YOUR INSTRUCTIONS: In the post about the court order, what kind of order does the writer say it is instead of a restraining order?

It's not a restraining order "yet". It is a protection from abuse order. Have I abused her in any way? Perhaps verbally.. When you get into a heated spat with the ones you love, those closest to you sometimes we tend to say unbelievably harsh things that we don't truly mean. I walk into court tomorrow morning and face the fiddle. So we will see what her true intentions really are. Personally, and as far as my best friend and a few select women I know are concerned she probably won't push for the full blown RO. She did this as a last resort for me to leave her alone, and I have..
As far as her getting the protection order on me out of the blue; no, it wasn't out of the blue. I deserved it. She asked me over and over again to leave her be, to stay out of her life and that it's "over". Yet I would let a week or so roll by and I'd call her up to ask her out of for coffee, bite to eat, or a movie and she would come. She would always say she didn't think it was a good idea, but she always came. Believe me on this one, she was giving me mixed signals and that's all you need to know. I DO love her, and was only trying to get her back. And I f'd up. I know this and accept full responsibility. There is a HUGE piece of the story missing because I don't want to get carpel tunnel in my wrists from typing any longer of a diatribe than I already have. Just take my word for it.
And my friend, I am well aware of what MY problem is.
I really appreciate all of your responses, sometimes we have to see things from all angles to get the best perspective.

COLLECTED MATERIAL:
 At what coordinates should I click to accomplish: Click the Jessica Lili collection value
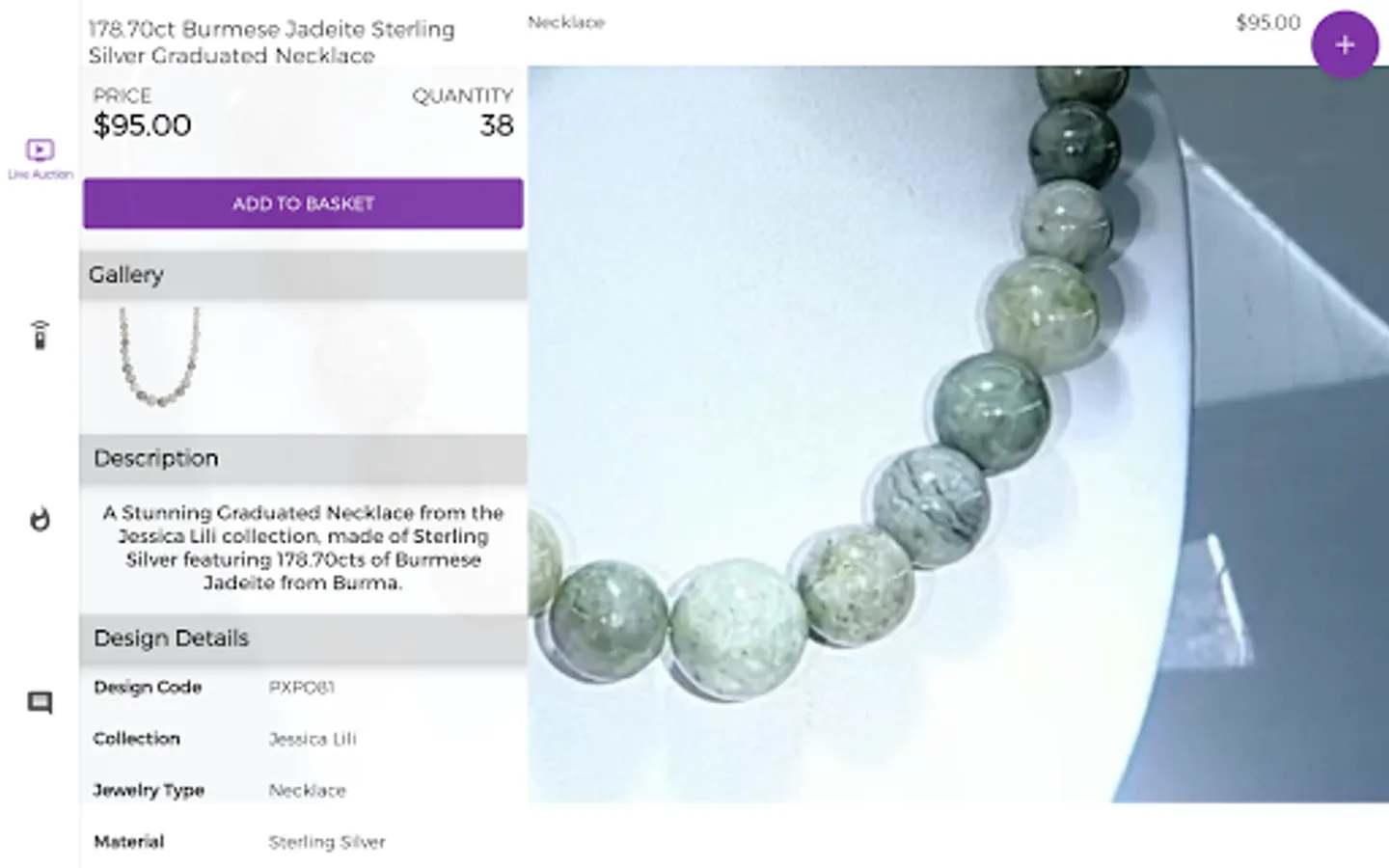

REPLY TO THE EXERCISE: A protection from abuse order.